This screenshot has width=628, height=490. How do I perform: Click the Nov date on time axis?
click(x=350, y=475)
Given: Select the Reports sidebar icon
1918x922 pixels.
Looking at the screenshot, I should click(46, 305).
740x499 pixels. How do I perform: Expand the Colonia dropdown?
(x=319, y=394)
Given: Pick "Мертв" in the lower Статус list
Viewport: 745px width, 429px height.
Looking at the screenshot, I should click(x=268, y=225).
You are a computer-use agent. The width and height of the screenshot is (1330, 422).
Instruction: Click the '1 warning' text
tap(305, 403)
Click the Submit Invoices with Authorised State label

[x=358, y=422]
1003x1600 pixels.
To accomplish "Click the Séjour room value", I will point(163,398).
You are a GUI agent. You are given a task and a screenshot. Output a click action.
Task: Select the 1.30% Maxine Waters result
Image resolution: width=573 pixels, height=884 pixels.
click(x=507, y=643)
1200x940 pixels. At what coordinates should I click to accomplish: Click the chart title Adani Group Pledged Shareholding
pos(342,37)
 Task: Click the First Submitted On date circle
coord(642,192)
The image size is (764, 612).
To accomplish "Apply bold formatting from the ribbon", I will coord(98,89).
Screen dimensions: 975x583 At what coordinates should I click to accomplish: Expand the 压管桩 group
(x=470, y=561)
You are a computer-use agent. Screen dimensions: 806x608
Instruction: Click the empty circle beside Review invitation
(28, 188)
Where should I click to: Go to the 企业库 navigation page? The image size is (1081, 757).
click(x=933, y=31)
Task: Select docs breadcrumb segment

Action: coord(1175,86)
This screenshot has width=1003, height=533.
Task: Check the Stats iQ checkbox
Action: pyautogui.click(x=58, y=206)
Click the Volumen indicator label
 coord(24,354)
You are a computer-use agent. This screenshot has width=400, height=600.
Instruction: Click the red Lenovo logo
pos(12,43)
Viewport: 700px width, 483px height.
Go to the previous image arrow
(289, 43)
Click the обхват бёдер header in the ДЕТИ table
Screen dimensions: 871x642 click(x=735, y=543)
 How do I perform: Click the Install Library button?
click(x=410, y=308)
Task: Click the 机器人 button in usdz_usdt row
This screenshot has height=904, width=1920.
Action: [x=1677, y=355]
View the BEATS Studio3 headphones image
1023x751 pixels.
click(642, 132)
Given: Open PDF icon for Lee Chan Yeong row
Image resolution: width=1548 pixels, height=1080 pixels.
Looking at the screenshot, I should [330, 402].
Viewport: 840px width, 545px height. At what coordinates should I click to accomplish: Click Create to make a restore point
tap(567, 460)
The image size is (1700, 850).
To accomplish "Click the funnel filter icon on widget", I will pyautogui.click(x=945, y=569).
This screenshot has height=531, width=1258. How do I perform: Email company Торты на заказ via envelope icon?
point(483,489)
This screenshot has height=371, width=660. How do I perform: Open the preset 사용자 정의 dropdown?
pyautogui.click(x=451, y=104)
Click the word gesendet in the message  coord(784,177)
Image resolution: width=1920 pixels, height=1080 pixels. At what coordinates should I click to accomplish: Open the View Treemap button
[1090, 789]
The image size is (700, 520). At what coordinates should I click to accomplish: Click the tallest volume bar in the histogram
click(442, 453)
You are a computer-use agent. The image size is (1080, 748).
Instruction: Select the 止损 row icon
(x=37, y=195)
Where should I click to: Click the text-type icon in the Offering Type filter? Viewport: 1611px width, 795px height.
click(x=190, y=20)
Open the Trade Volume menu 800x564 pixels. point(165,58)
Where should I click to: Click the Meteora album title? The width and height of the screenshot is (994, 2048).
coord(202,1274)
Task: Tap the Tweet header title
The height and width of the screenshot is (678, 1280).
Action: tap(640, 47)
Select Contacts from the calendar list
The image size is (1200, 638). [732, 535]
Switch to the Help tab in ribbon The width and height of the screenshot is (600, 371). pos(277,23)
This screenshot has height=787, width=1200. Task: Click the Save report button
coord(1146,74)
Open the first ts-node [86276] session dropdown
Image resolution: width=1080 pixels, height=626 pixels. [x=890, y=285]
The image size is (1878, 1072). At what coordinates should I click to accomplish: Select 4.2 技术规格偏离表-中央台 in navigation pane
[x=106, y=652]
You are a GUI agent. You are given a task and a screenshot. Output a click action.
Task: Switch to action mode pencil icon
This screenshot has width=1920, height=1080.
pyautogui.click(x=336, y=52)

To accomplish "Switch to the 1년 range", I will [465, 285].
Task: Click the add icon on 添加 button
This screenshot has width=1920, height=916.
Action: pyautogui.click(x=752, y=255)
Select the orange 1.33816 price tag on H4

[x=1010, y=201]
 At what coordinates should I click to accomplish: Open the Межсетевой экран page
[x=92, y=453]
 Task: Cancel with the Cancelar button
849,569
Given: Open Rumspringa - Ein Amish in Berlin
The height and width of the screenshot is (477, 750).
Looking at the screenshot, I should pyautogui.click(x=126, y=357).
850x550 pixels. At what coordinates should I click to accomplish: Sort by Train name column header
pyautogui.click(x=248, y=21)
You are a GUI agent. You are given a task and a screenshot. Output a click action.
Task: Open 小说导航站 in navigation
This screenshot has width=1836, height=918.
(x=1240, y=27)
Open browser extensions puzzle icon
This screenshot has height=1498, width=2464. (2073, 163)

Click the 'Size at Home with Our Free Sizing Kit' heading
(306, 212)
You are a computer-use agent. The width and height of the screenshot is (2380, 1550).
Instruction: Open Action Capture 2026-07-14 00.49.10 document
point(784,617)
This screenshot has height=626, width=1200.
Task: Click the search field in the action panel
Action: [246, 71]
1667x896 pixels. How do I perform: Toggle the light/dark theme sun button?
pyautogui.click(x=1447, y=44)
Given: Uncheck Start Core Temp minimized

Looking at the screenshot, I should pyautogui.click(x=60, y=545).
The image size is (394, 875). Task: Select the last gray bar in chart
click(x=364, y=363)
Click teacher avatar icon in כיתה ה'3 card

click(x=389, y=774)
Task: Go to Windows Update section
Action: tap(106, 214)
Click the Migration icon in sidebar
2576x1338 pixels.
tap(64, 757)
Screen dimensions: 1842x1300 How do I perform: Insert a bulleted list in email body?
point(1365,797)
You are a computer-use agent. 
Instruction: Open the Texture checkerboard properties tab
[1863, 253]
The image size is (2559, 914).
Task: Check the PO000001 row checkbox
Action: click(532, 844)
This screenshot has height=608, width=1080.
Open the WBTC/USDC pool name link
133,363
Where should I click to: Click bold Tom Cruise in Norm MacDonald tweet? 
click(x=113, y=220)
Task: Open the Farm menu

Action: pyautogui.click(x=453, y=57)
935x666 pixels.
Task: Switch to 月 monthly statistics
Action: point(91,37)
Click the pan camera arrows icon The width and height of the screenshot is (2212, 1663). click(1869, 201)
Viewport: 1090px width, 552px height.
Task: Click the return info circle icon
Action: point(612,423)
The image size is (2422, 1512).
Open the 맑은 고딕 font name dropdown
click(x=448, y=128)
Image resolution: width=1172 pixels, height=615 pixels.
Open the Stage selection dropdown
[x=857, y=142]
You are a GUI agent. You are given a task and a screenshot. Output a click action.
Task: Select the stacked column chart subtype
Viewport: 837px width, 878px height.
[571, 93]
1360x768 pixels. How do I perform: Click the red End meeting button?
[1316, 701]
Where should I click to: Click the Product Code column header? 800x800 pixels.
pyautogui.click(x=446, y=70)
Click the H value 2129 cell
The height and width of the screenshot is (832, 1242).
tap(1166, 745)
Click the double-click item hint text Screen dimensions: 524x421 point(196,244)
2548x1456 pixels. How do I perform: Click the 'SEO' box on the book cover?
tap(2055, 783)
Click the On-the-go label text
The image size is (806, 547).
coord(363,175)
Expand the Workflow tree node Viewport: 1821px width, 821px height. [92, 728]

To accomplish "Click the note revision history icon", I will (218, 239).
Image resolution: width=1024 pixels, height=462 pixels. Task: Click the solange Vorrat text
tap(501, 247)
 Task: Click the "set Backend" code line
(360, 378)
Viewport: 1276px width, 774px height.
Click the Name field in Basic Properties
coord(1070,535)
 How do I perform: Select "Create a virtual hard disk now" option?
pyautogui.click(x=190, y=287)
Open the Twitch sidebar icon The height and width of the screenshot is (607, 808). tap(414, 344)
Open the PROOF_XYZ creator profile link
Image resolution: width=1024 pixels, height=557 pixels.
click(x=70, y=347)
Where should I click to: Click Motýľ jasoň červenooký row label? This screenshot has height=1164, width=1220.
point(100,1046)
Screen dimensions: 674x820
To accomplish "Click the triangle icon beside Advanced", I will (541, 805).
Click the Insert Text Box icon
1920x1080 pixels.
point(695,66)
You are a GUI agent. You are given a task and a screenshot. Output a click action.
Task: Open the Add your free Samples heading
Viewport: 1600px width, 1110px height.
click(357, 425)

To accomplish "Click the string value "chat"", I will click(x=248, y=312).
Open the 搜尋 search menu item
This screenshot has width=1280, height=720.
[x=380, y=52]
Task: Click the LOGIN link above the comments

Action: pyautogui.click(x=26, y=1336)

+--

Copy the items word for word, from the start of the items through the line containing "click(x=507, y=643)".

TASK SOLUTION:
This screenshot has width=628, height=490. How do I perform: Click the Nov date on time axis?
click(x=350, y=475)
Given: Select the Reports sidebar icon
1918x922 pixels.
Looking at the screenshot, I should click(46, 305).
740x499 pixels. How do I perform: Expand the Colonia dropdown?
(x=319, y=394)
Given: Pick "Мертв" in the lower Статус list
Viewport: 745px width, 429px height.
Looking at the screenshot, I should click(x=268, y=225).
You are a computer-use agent. The width and height of the screenshot is (1330, 422).
Instruction: Click the '1 warning' text
tap(305, 403)
Click the Submit Invoices with Authorised State label

[x=358, y=422]
1003x1600 pixels.
To accomplish "Click the Séjour room value", I will point(163,398).
You are a GUI agent. You are given a task and a screenshot. Output a click action.
Task: Select the 1.30% Maxine Waters result
Image resolution: width=573 pixels, height=884 pixels.
click(x=507, y=643)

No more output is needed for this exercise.